Objectives
- Understand the principles and functionality of standard IP Access Control Lists (ACLs).
- Learn the configuration mechanisms of CHAP authentication and DHCP services on routers.
- Gain familiarity with basic wireless router setup in a simulated home network environment.
Lab Tasks
- Configure a standard IP ACL to filter traffic.
- Implement CHAP authentication between two routers.
- Set up a DHCP server on a router to assign IP addresses dynamically.
- Configure Network Address Translation (NAT) for internal-to-external communication.
- Deploy and verify connectivity in a basic wireless LAN using a simulated wireless router.
Environment
- Hardware: Standard PC.
- Software: Windows OS, Cisco Packet Tracer 7.0.
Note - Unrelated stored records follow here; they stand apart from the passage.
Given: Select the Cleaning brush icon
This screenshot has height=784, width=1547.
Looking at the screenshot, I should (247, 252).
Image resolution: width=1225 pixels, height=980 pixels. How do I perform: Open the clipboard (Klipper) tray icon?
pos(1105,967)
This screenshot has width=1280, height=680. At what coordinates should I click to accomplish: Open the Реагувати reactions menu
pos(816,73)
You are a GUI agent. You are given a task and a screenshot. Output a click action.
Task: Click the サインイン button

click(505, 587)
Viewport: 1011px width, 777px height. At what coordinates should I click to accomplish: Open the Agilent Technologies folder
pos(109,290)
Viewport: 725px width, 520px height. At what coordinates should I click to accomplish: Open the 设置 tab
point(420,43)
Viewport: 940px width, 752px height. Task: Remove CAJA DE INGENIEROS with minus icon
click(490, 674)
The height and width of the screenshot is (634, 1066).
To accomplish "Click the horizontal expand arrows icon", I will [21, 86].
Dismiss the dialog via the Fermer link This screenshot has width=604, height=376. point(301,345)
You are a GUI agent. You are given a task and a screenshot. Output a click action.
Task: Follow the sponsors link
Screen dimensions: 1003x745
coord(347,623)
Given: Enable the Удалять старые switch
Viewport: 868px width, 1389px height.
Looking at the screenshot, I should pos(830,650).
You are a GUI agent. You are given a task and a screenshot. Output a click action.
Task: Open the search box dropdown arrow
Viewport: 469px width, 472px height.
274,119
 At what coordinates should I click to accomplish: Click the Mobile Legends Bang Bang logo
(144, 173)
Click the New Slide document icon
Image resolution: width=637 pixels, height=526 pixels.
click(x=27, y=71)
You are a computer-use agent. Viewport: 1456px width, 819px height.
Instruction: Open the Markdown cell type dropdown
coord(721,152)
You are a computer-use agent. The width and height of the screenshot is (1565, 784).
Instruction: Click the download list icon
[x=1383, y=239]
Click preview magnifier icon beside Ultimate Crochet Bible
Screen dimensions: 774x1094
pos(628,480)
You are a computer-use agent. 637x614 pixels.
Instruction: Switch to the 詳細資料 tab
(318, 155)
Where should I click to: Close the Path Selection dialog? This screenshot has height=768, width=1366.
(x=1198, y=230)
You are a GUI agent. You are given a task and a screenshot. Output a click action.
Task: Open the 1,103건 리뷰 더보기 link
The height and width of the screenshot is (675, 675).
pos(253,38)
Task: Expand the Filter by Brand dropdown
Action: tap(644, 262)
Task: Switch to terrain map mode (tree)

Procedures and Implementation
1. Standard IP Access Control List (ACL)
Three PCs and two routers (Router0 and Router1) are interconnected: PCs connect to their respective routers via crossover cables, and the routers link through a serial DCE cable.
- Assign static IPs to all three PCs.
- Configure basic routing (e.g., static or RIP) on both routers to ensure initial end-to-end reachability.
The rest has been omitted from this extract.